Wednesday, August 31, 2011

"Yo-yo, Mama, caca"

As I conducted research for Children's Games, there were texts I encountered which seemed to encapsulate one or several of the core themes. These almost always related to ideas of language, pre-language, repetition and signification. Finding a text like this, I could read it as a score - a set of sounds and actions. Thus, the theoretical leads directly into the practical...

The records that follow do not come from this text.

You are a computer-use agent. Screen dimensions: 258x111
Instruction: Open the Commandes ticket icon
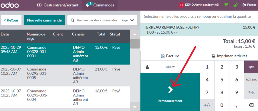point(88,5)
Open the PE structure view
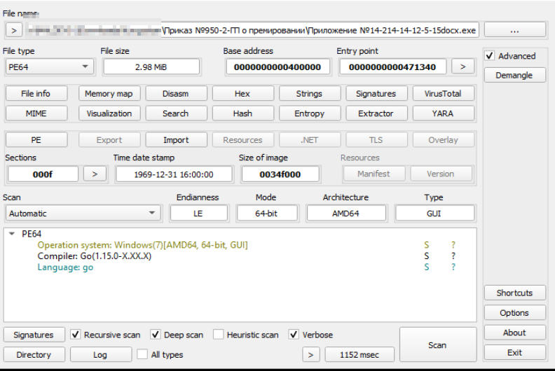 [x=36, y=140]
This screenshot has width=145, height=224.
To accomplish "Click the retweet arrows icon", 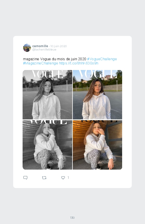I will click(x=44, y=178).
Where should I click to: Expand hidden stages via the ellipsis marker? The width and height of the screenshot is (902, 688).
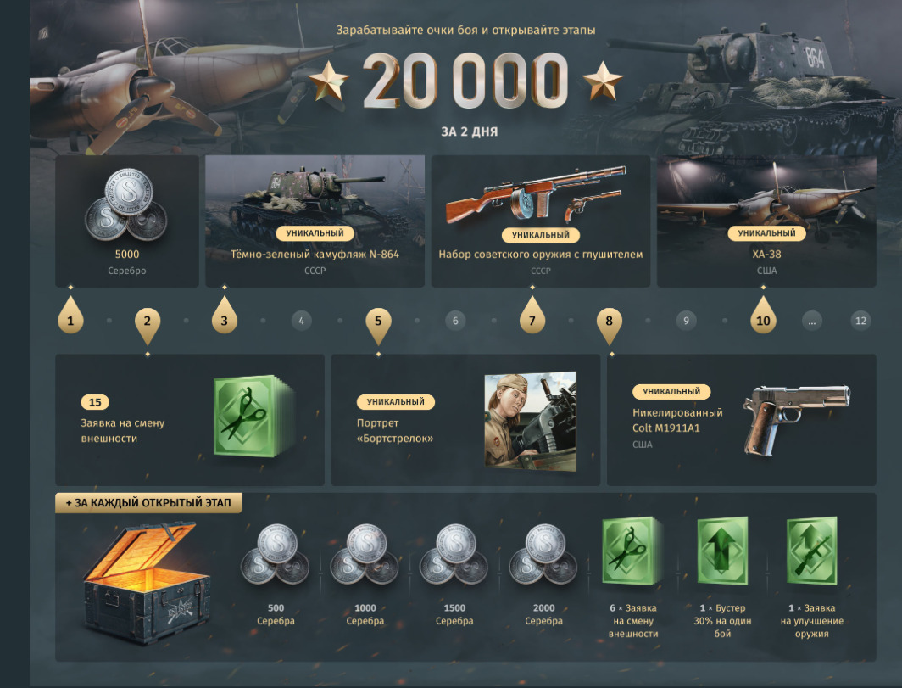click(x=811, y=321)
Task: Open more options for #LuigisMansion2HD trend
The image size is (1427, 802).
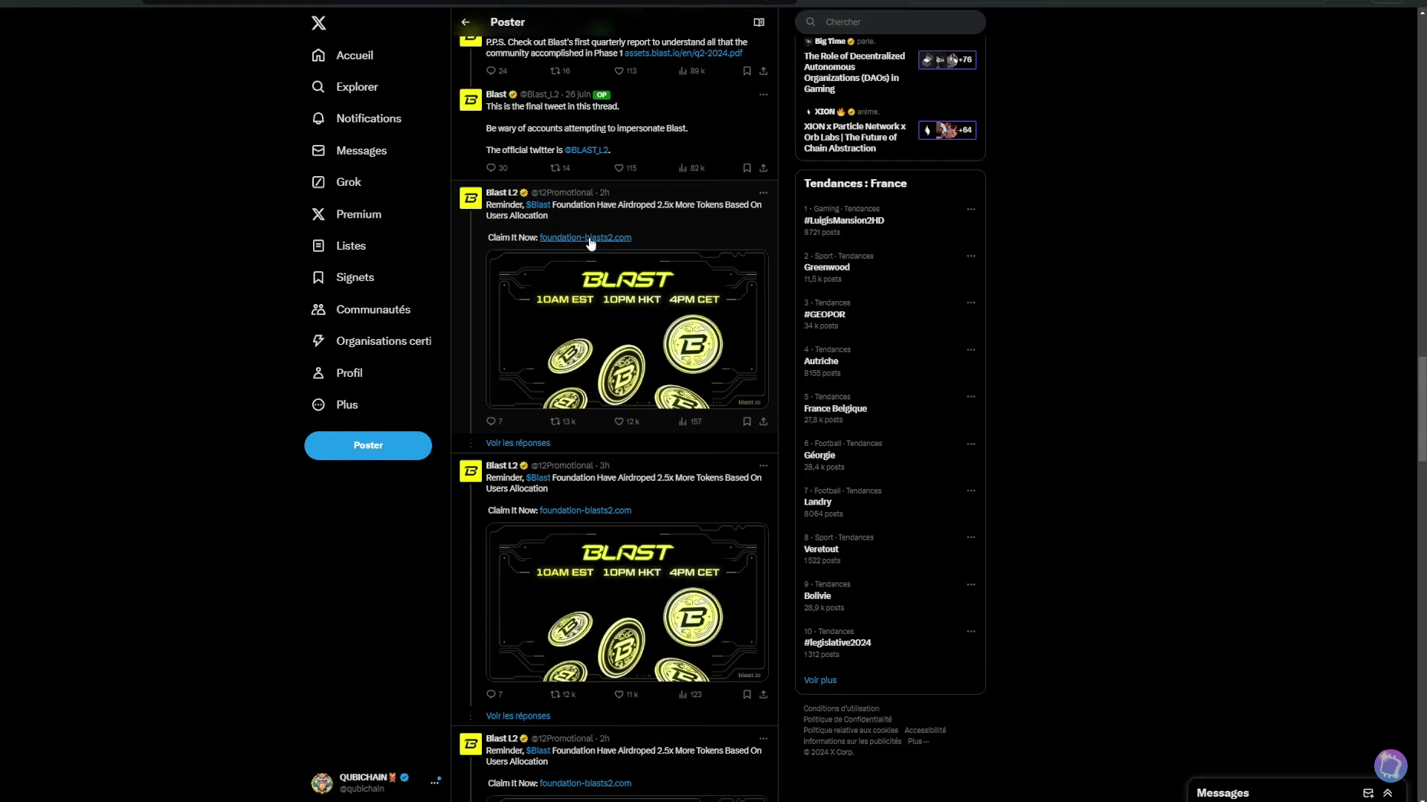Action: (970, 210)
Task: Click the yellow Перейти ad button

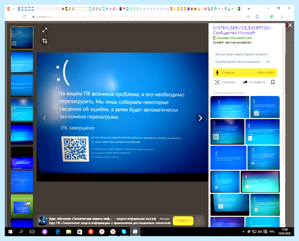Action: 183,221
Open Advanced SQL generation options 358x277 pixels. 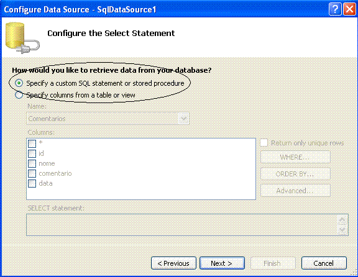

From Formless: A User's Guide by Rosalind Krauss and Yve-Alain Bois (pp 219-220):
"Yo-Yo. We could see it as the relatively sophisticated, commercially produced equivalent of the little object Freud's infant grandson made famous, as he threw the spool onto his cot to make it disappear behind the bedclothes and then pulled on the string attached to it to draw it back into view, the first gesture accompanied by a mournful "fo-o-ort" and the second by a joyous "da!" And the yo-yo is servicable in this connection in yet another dimension, since its very name cycles around the field of linguistic principles that the "fort/da" instrument articulates.
For the yo-yo belongs to a whole series of childish terms - the very earliest being "mama" and "papa", and subsequent ones being "caca" and "peepee" - in which the wild sound if infantile babbling is suddenly articulated, or spaced, or cut out, not just into perceptible rhythmic regularity but into the freestanding condition of the signifier, through the act of repetition. For it is repetition that doubles back on the first sound to mark it as deliberately phonemic by the very fact of being repeatable. Thus, as Roman Jakobson says, the basis for the translation from wild sound production to verbal behavior is, precisely, reduplication, since it is the repetition of the first sound by the second that serves to signal "that the uttered sounds do not represent a babble, but a senseful, semantic entity." Thus, for Jakobson, it is duplication that is "linguistic essence", since it transforms sounds to phonemes by marking, or re-marking them, by establishing that they "are to be recognizable, distinguishable, identifiable; and in accordance with these requirements, they must be deliberately repeatable."
"Fort/da" is not, however, one of these redoubled vocables, although the game played by means of it - in both its verbal and mechanical guise - did involve constant repetition. "Fort/da" is, instead, a game of rhythmic separation and reconnection, in which something disappears from sight and is recognized again, both disappearance and return accompanied by language that penetrates this activity almost to the point of becoming its support. For Freud articulates the "fort/da" as allowing for the rise of linguistic representation in the negation of the object (throwing it away while simultaneously producing a substitute for it in the form of a verbal sign: "fort") and in the separation of the field of the represented (the sign, the fantasy image) from that of the real ("da!"). Indeed, it is in this founding act of negativity that Freud locates the intellectual feat on which language as well as culture in general would be instituted."